# Communities > Bladesmiths, Blacksmiths, Artisans and Professionals > Japanese-Style Sword Makers Cafe >  The elusive Tsuka Core

## Dwight Pilkilton

Well what started out as simply repairing my old Tsuka has been like working on an old house "Well while you are at you might as well"; well you know..so instead of using the brownells acraglas to repair the old core I am making a new one out of Poplar. I welcome any suggestions here at any time. I have tried carving out the Nakago opening in the two halves and discovered why the Acraglass bedding did not work,,the Nakago is slightly bulbus shaped !! I mean the rear of the tand is slightly larger in diameter or width than the front...so removal from the core is difficult..there is a "pop" or "stiff" section to get past when seating the blade..I dunna like this and want to make a new core....here is where the Tsukamaki folks are grinning and waiting...this is tough due to the geomotery of the Nakago...slightly diamond cross section and nothing being symetrical....Im going to pull my hair out before  I get this done.

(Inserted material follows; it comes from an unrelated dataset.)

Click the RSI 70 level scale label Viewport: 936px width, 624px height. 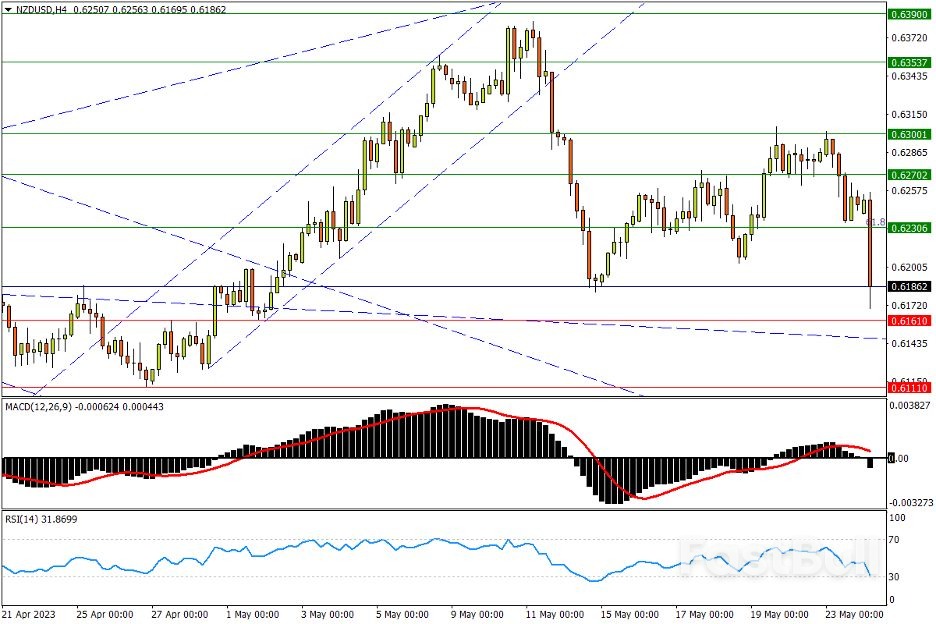pos(896,540)
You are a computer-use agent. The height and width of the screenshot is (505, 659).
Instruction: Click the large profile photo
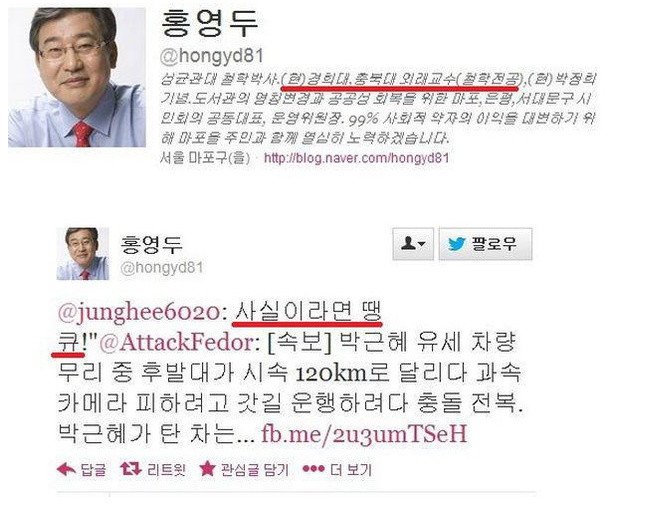[x=77, y=77]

I started with two blocks of fine grained Poplar and traced the nakago on each. the I put the slim board in the X Y Axis vice in my drill press and locked the cutting depth and very carefully cut an outline of the Nakago....and did it perfectly...pretty proud of being able to run a cheap X/Y vice and use both controls at the same time...but you guessed it..it dont fit , that buldge near the back of the spine or Mune side keeps it from settling into place......Any help guys and gals ????????

Thanks
Dwight P

----------


## Keith Larman

What kind of blade is this? I.e., who made it? Antique? Modern? Production? Custom? 

Basically the nakago *shouldn't* have any bulbous areas. The shapes can vary but they need to seat cleanly with no open space. So I'm confused...

----------